El pan de molde es aquel producto cuya masa se enriquece con ingredientes como mantequilla o leche y se hornea dentro de un molde o lata. Gracias a este proceso, el pan resultante adquiere una corteza blanda y dorada, junto a una miga suave y esponjosa. Este tipo de pan, que suele venderse ya rebanado, es fundamental en la gastronomía moderna, utilizándose principalmente para la elaboración de sándwiches y tostadas.

Características y valor nutricional
Se considera una masa enriquecida porque se le añaden grasas durante su elaboración. Dependiendo de si se utiliza leche, puede denominarse técnicamente «pan lactal». La adición de estos componentes no solo aporta mayor valor nutricional, sabor y una textura distintiva, sino que permite que el producto se conserve tierno por más días en comparación con el pan común.
Si bien el formato general suele ser el pan blanco, existe una amplia variedad de versiones adaptadas a distintos gustos y necesidades nutricionales:
- Panes integrales.
- Variedades sin corteza.
- Panes con cereales o frutos secos.
- Opciones de papa, multigrano, negro o de mantequilla.
Historia: La visión de Otto Rohwedder
A finales del siglo XIX, en Estados Unidos, la mayoría de los hogares horneaban su propio pan. No fue hasta principios del siglo XX que surgió la necesidad de simplificar el consumo de este alimento. Otto Frederick Rohwedder, un joyero alemán afincado en los Estados Unidos, observó cómo las familias perdían tiempo rebanando el pan y notó que el producto se desperdiciaba al endurecerse.
Motivado por resolver este problema, Rohwedder tomó una decisión arriesgada: vendió su negocio de joyería para financiar la invención de una máquina capaz de cortar el pan de forma mecánica y uniforme. El camino fue arduo; un incendio destruyó sus planos y prototipos originales, retrasando sus planes considerablemente.

El salto al éxito comercial
Inicialmente, los panaderos locales fueron escépticos: no creían que la máquina funcionara correctamente, temían que el pan se desmigajara o que el público rechazara un producto pre-rebanado. A pesar de los obstáculos, en 1928, la Chillicothe Baking Company en Ohio decidió darle una oportunidad a su invento. El éxito fue inmediato: las ventas de la panadería aumentaron de forma espectacular y la popularidad del pan en rebanadas se extendió rápidamente.

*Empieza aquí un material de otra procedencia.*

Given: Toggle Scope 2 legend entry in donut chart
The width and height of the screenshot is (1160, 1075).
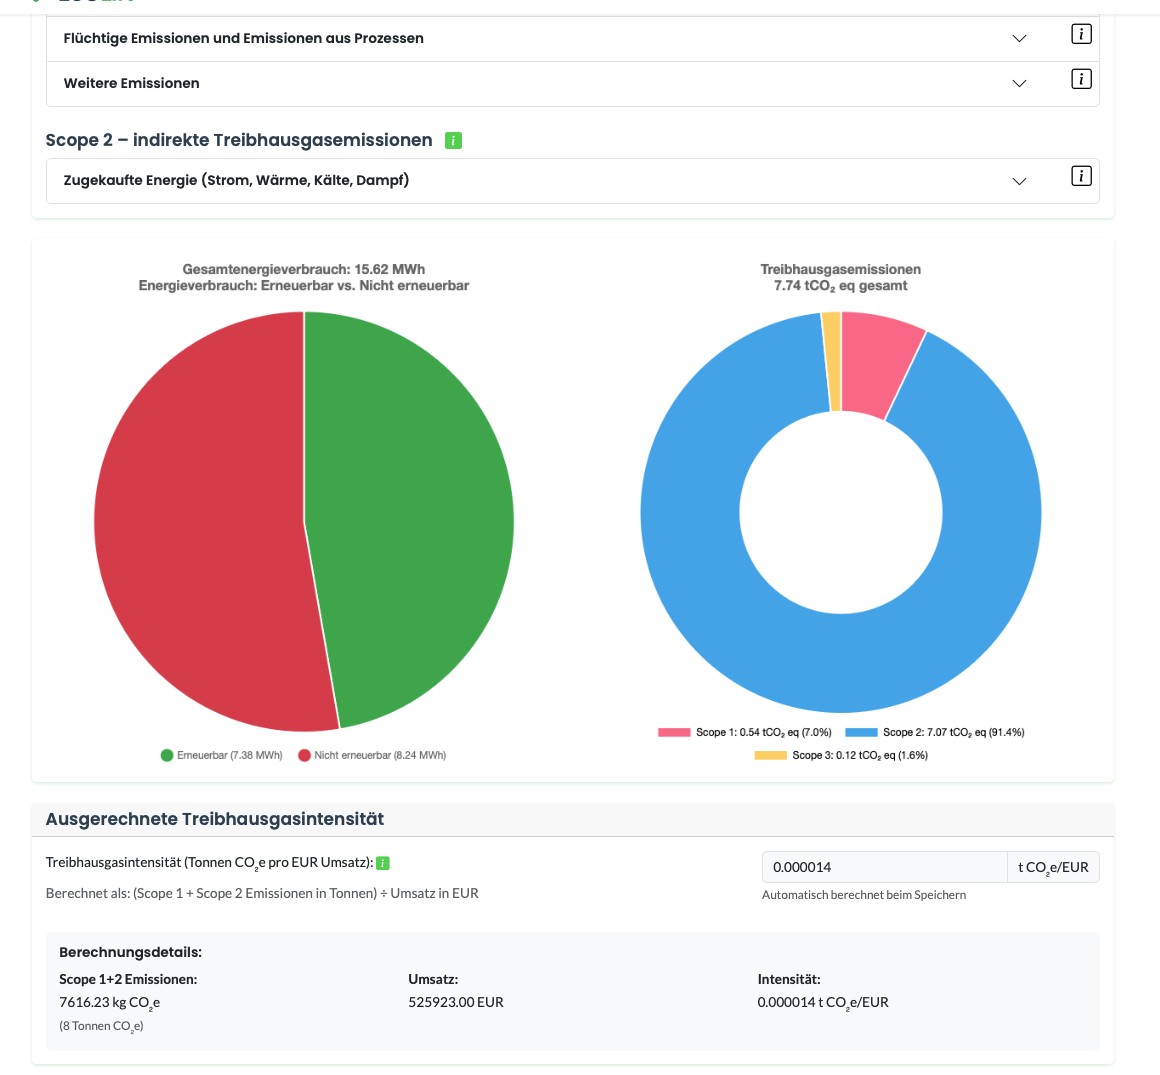Looking at the screenshot, I should 935,732.
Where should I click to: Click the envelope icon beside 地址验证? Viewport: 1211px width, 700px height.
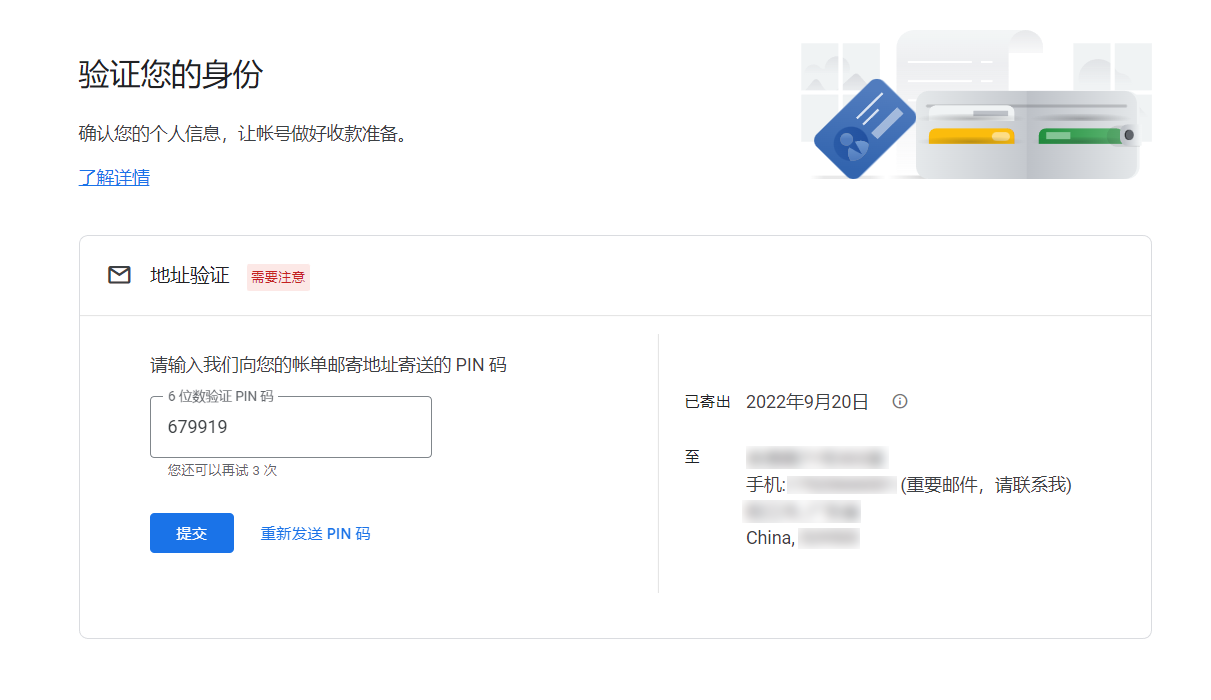click(119, 275)
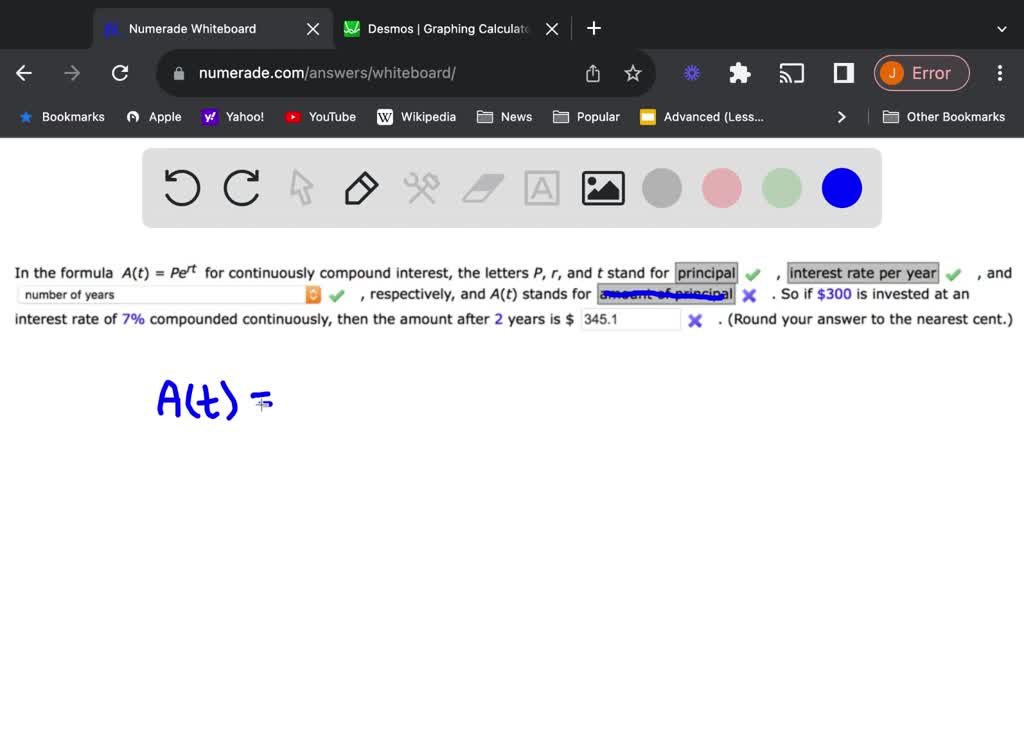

Aunque Rohwedder logró patentar su máquina, no pudo hacer lo mismo con el concepto del pan rebanado en sí. Esto permitió que otras empresas copiaran la idea rápidamente, integrando sus propias máquinas de corte. Rohwedder, por su parte, vendió los derechos de su patente a una compañía de Iowa, donde ejerció como vicepresidente.
Integración global y cultural
La adopción del pan de molde fue un fenómeno progresivo. En Europa, durante los años 30, diversos gobiernos y ministerios de agricultura fomentaron este formato, considerándolo un alimento eficiente y de larga duración. Medio siglo después de su introducción, este producto está totalmente integrado en la dieta de numerosos países, siendo un elemento cotidiano en las meriendas y desayunos de millones de personas.
Hoy en día, el pan de molde es un pilar de lo que muchos llaman la "Cultura Sanguchera", facilitando la vida diaria de las familias que requieren rapidez y practicidad en la preparación de alimentos.